Najwyraźniej w centrum władzy na Nowogrodzkiej nie ma pewności co do tego, że najbliższe wybory parlamentarne zapewnią PiS trzecią kadencję.

Kalendarz wyborczy ma to do siebie, że co pewien czas daty poszczególnych wyborów mocno się zbliżają. Tak było m.in. w 2005 r., gdy wybory parlamentarne poprzedziły pierwszą turę wyborów prezydenckich o zaledwie dwa tygodnie. Wtedy o konkretnym terminie elekcji posłów i senatorów zdecydował prezydent Kwaśniewski, a o dacie wyborów prezydenckich – marszałek Sejmu Włodzimierz Cimoszewicz. Ponieważ sondaże zwiastowały wówczas sukces PO i PiS, marszałek Cimoszewicz – sam planujący walkę o prezydenturę – uzgodnił z prezydentem, że jego szanse wzrosną, gdy Polacy zajmą się wyborem głowy państwa, znając już skład parlamentu. Jak wiadomo, ostatecznie Cimoszewiczowi w niczym to nie pomogło, bowiem wycofał się z kandydowania na zaledwie trzy tygodnie przed dniem głosowania i w praktyce skorzystał na tym Donald Tusk, któremu bez tego byłoby wówczas dużo trudniej wejść do drugiej tury.

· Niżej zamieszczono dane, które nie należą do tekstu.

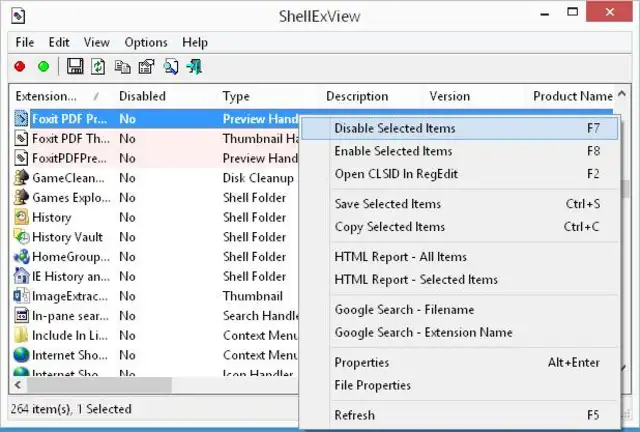Click the green Enable Selected Items toolbar icon

pos(43,67)
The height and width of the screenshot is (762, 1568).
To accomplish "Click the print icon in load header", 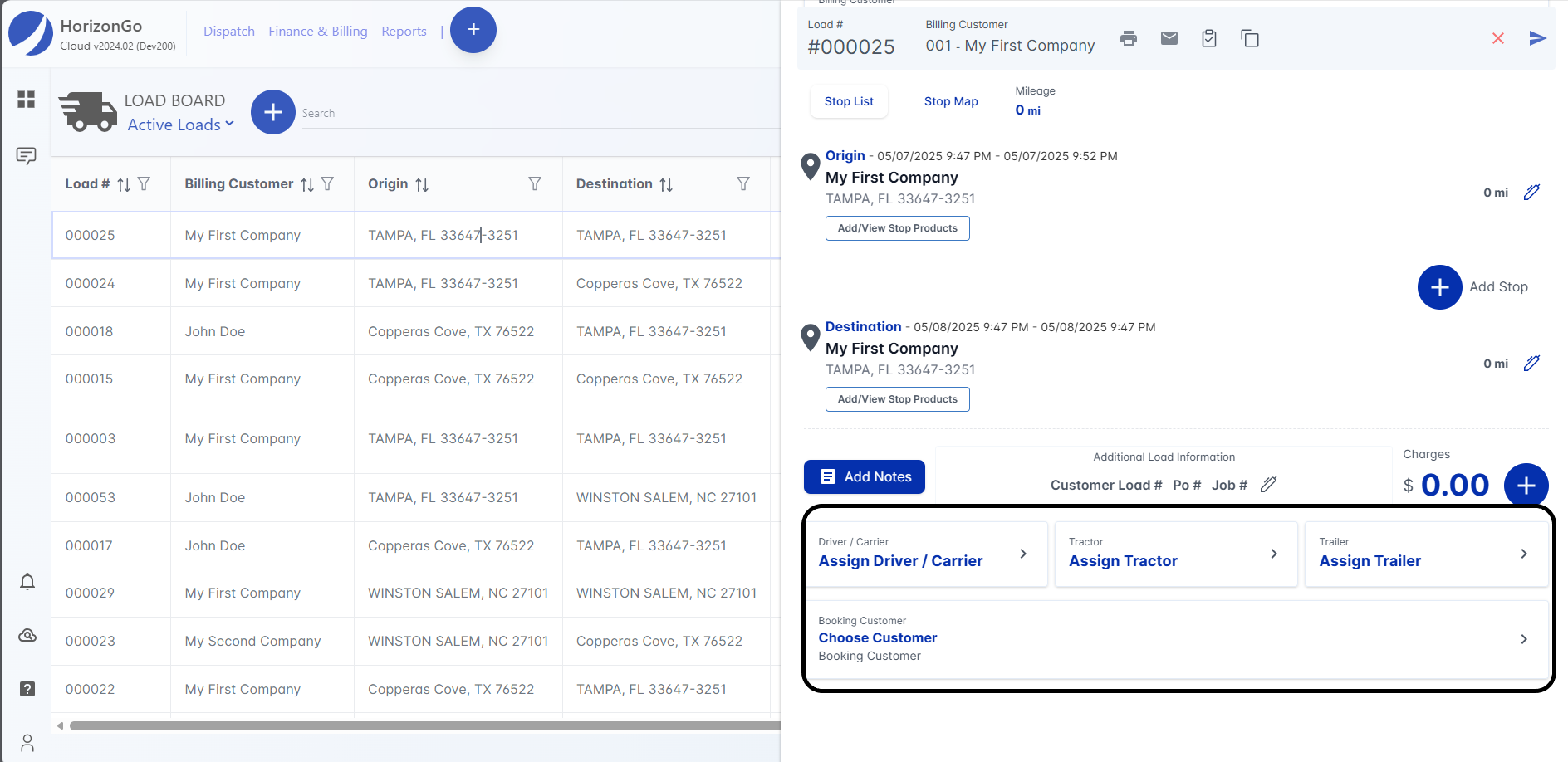I will click(1128, 38).
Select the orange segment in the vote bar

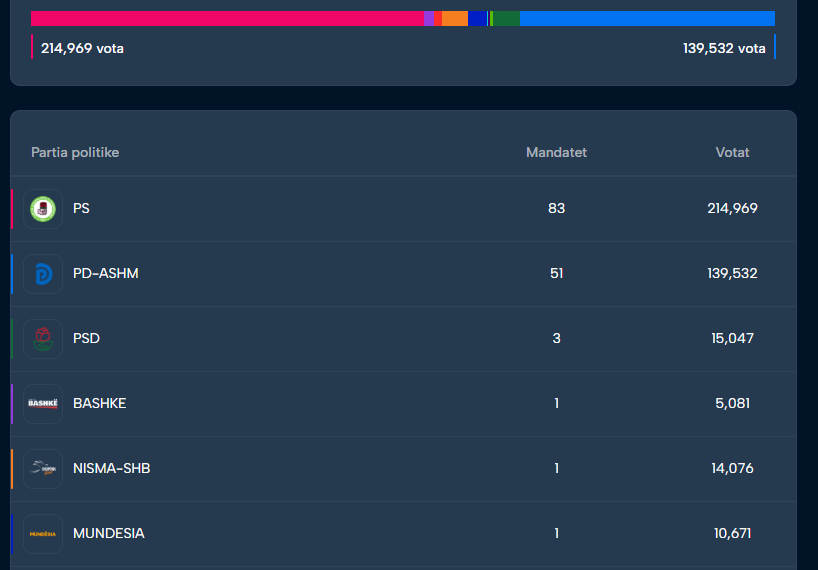click(x=455, y=18)
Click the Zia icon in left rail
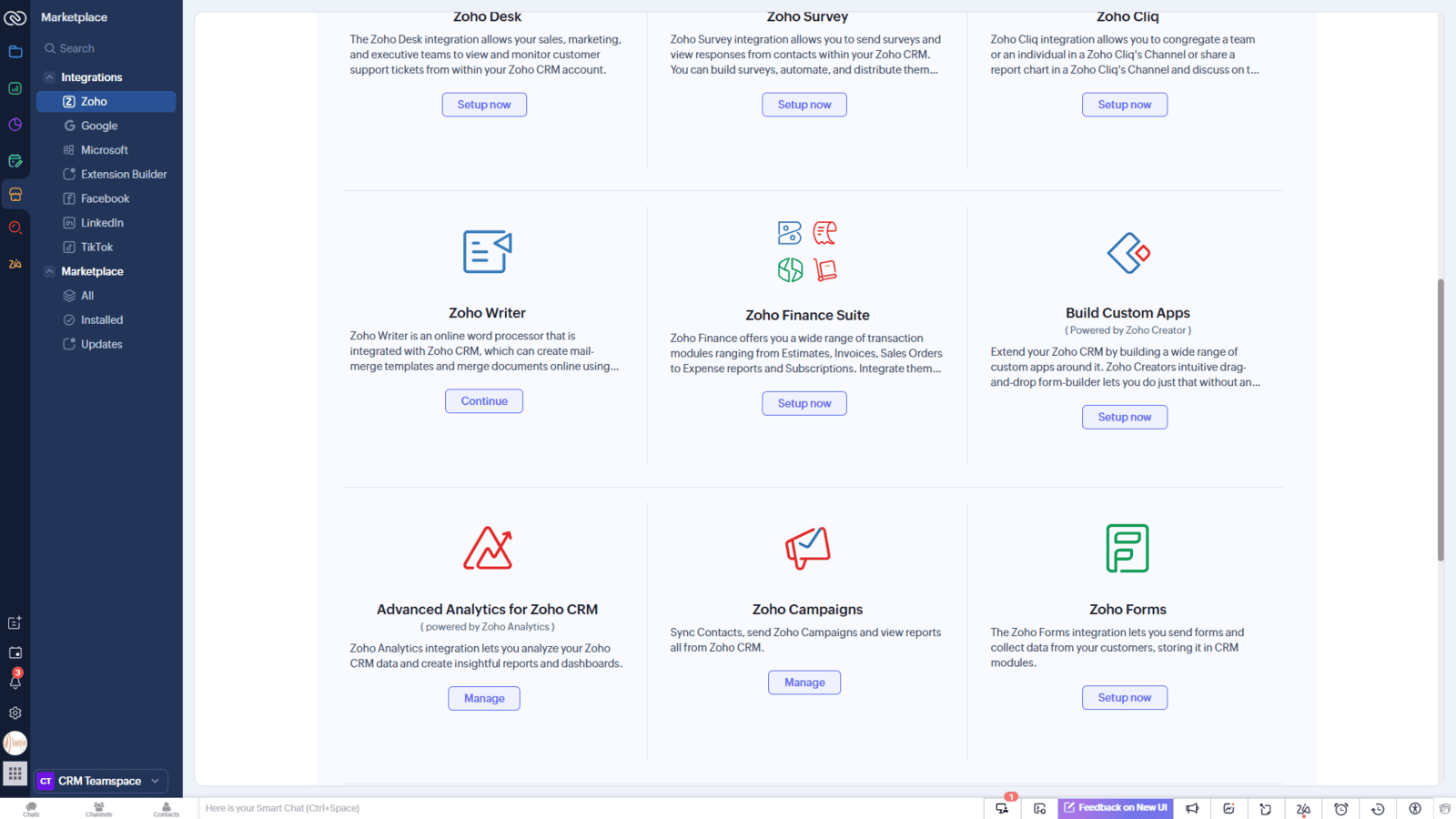Screen dimensions: 1456x819 point(15,264)
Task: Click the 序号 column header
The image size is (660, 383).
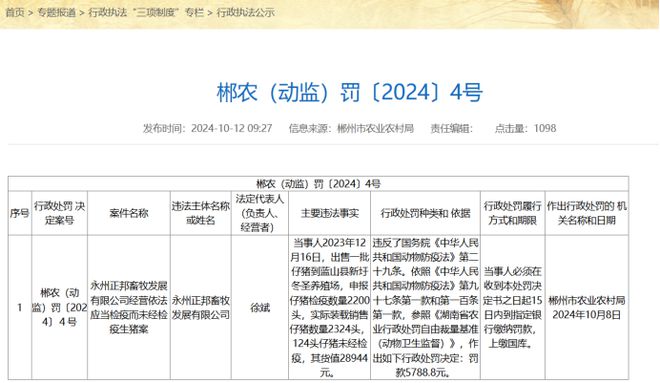Action: [x=19, y=213]
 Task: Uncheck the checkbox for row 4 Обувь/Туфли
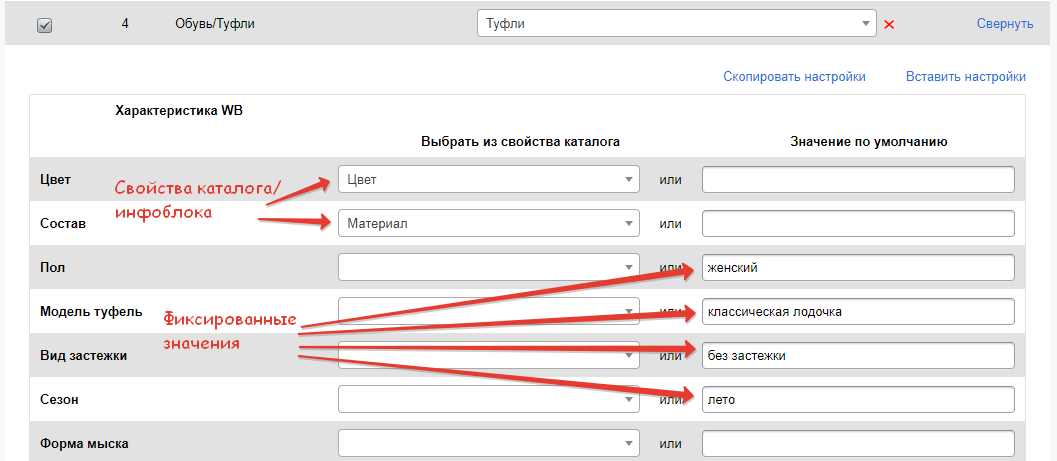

Teraz gra wyborczym kalendarzem powraca w innej konfiguracji. Nasilają się bowiem informacje, że prezes Kaczyński rozważa opóźnienie wyborów samorządowych, które – trzymając się obecnie obowiązujących przepisów – powinny się odbyć jesienią przyszłego roku, podobnie jak i wybory parlamentarne. Wprawdzie wybory samorządowe są – z racji liczby kandydatów i wielości wyłanianych w nich organów – najbardziej skomplikowane, to jednak nie na tyle, aby aparat wyborczy nie był w stanie ich ogarnąć i po blisko dwóch miesiącach uporać się ze znacznie prostszym głosowaniem do Sejmu i Senatu. Te pierwsze mogłyby się bowiem odbyć najwcześniej już 21 września, podczas gdy te drugie najpóźniej 11 listopada 2023 r. Skoro zatem nie chodzi o techniczną wykonalność, to jakie mogą być rzeczywiste przyczyny grzebania w kalendarzu wyborczym?

Oficjalnie podawanym powodem jest argument budżetowy.